Using table-of-contents in code?

Do you use table-of-contents for listing all the functions (and maybe variables) of a class in the beginning of big source code file? I know that alternative to that kind of listing would be to split up big files into smaller classes/files, so that their class declaration would be self-explanatory enough.. but some complex tasks require a lot of code. I'm not sure is it really worth it spending your time subdividing implementation into multiple of files? Or is it ok to create an index-listing additionally to the class/interface declaration?
EDIT:
To better illustrate how I use table-of-contents this is an example from my hobby project. It's actually not listing functions, but code blocks inside a function.. but you can probably get the idea anyway..
/*
CONTENTS
Order_mouse_from_to_points
Lines_intersecting_with_upper_point
Lines_intersecting_with_both_points
Lines_not_intersecting
Lines_intersecting_bottom_points
Update_intersection_range_indices
Rough_method
Normal_method
First_selected_item
Last_selected_item
Other_selected_item
*/
void SelectionManager::FindSelection()
{
// Order_mouse_from_to_points
...
// Lines_intersecting_with_upper_point
...
// Lines_intersecting_with_both_points
...
// Lines_not_intersecting
...
// Lines_intersecting_bottom_points
...
// Update_intersection_range_indices
for(...)
{
// Rough_method
....
// Normal_method
if(...)
{
// First_selected_item
...
// Last_selected_item
...
// Other_selected_item
...
}
}
}
Notice that index-items don't have spaces. Because of this I can click on one them and press F4 to jump to the item-usage, and F2 to jump back (simple visual studio find-next/prevous-shortcuts).
EDIT:
Another alternative solution to this indexing is using collapsed c# regions. You can configure visual studio to show only region names and hide all the code. Of course keyboard support for that source code navigation is pretty cumbersome...
I know that alternative to that kind of listing would be to split up big files into smaller classes/files, so that their class declaration would be self-explanatory enough.
Correct.
but some complex tasks require a lot of code
Incorrect. While a "lot" of code be required, long runs of code (over 25 lines) are a really bad idea.
actually not listing functions, but code blocks inside a function
Worse. A function that needs a table of contents must be decomposed into smaller functions.
I'm not sure is it really worth it spending your time subdividing implementation into multiple of files?
It is absolutely mandatory that you split things into smaller files. The folks that maintain, adapt and reuse your code need all the help they can get.
is it ok to create an index-listing additionally to the class/interface declaration?
No.
If you have to resort to this kind of trick, it's too big.

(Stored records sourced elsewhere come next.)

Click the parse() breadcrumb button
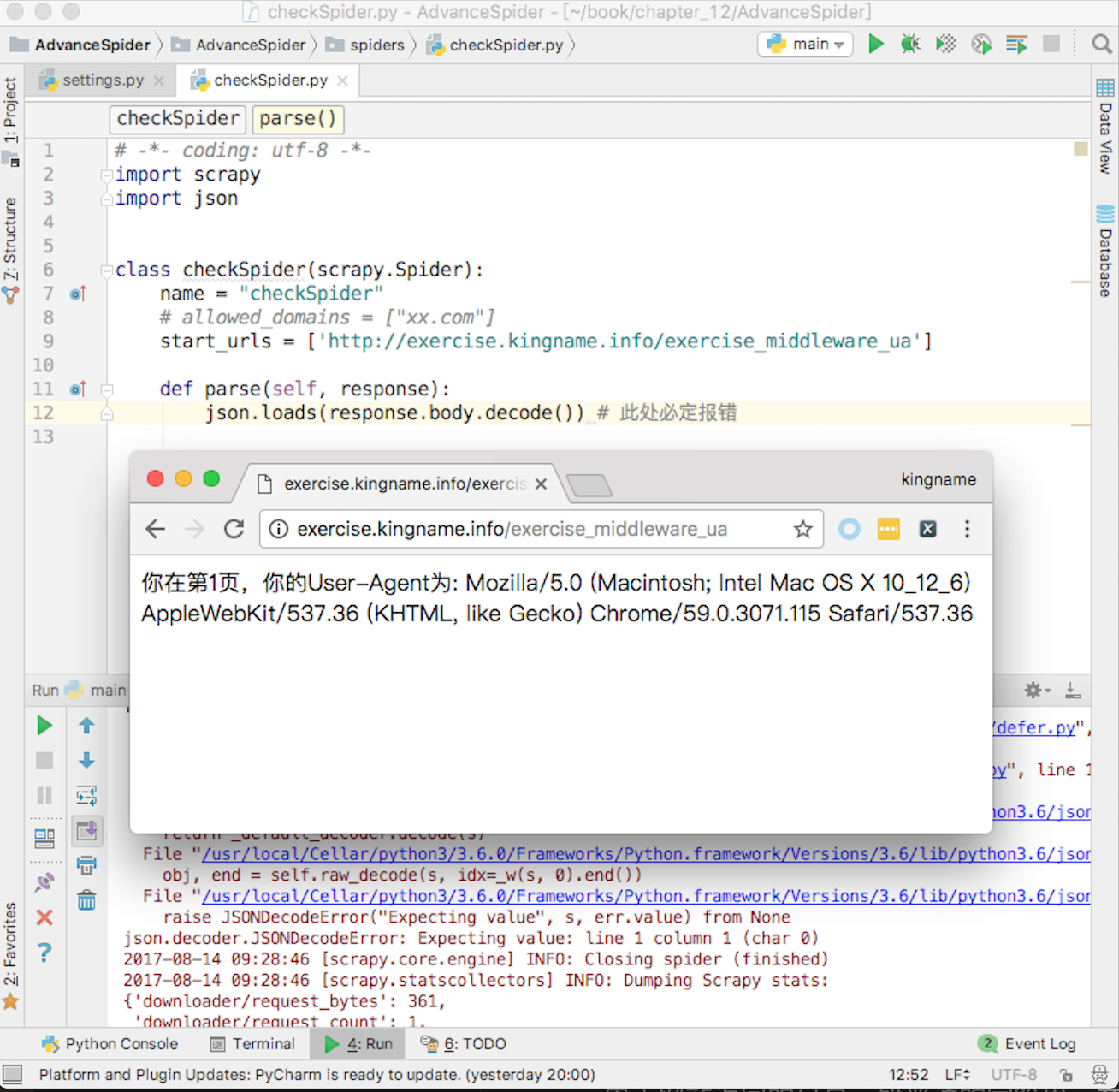 298,118
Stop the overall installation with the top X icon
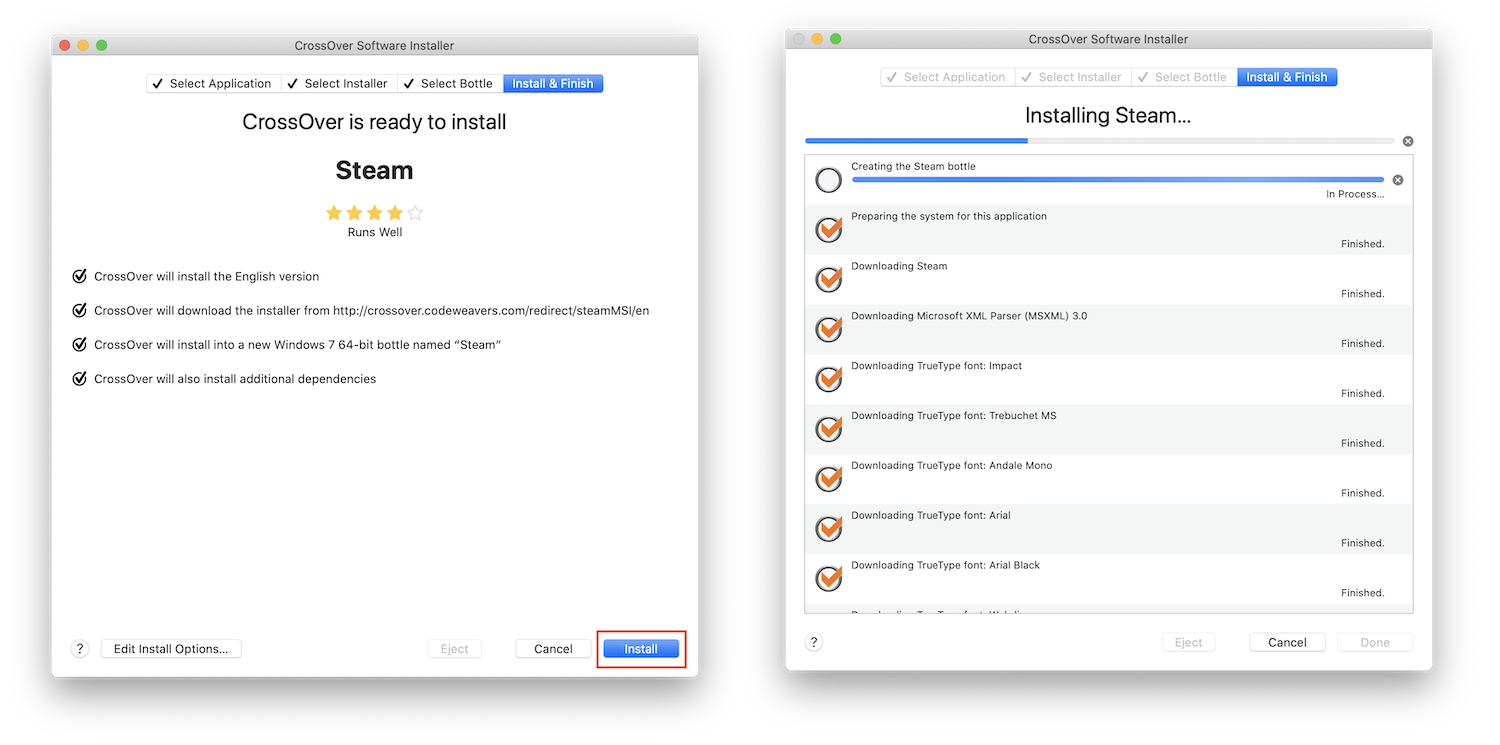Viewport: 1500px width, 745px height. click(x=1408, y=141)
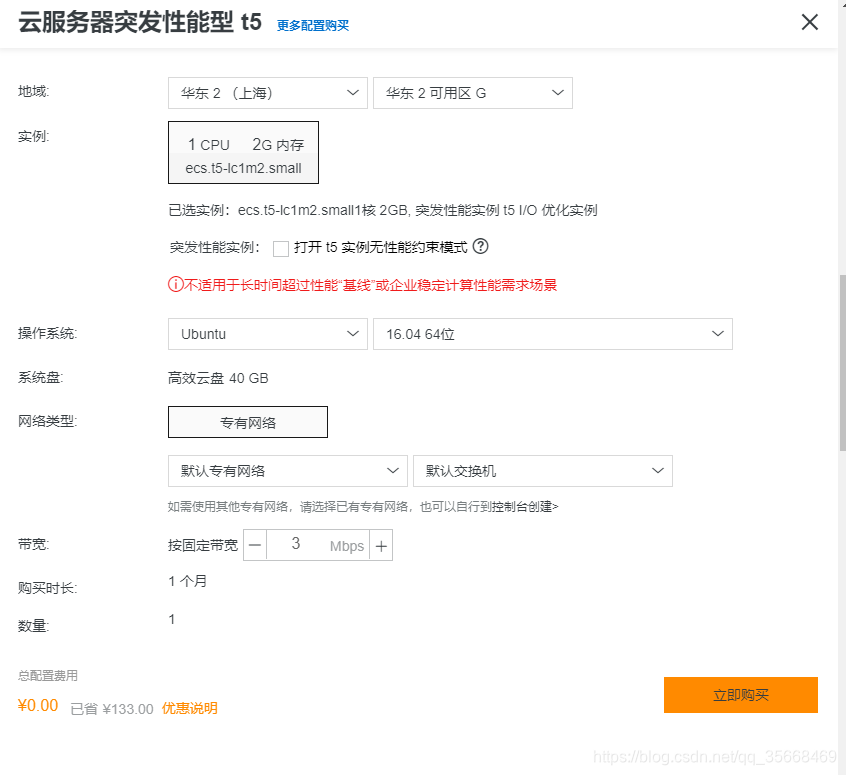This screenshot has width=846, height=775.
Task: Open the operating system Ubuntu dropdown
Action: 267,333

Also, many languages have tools to generate API docs from the code. Java, Python, C, C++ have documentation tools. Even with Javadoc, epydoc or Doxygen you still have to design things so that they are broken into intellectually manageable pieces.
Make things simpler.
Use a tool to create an index.
If you create a big index you'll have to maintain it as you change your code. Most modern IDEs create list of class members anyway. it seems like a waste of time to create such index.
I would never ever do this sort of busy-work in my code. The most I would do manually is insert a few lines at the top of the file/class explaining what this module did and how it is intended to be used.
If a list of methods and their interfaces would be useful, I generate them automatically, through a tool such as Doxygen.
I've done things like this. Not whole tables of contents, but a similar principle -- just ad-hoc links between comments and the exact piece of code in question. Also to link pieces of code that make the same simplifying assumptions that I suspect may need fixing up later.
You can use Visual Studio's task list to get a listing of certain types of comment. The format of the comments can be configured in Tools|Options, Environment\Task List. This isn't something I ended up using myself but it looks like it might help with navigating the code if you use this system a lot.
If you can split your method like that, you should probably write more methods. After this is done, you can use an IDE to give you the static call stack from the initial method.
EDIT: You can use Eclipse's 'Show Call Hierarchy' feature while programming.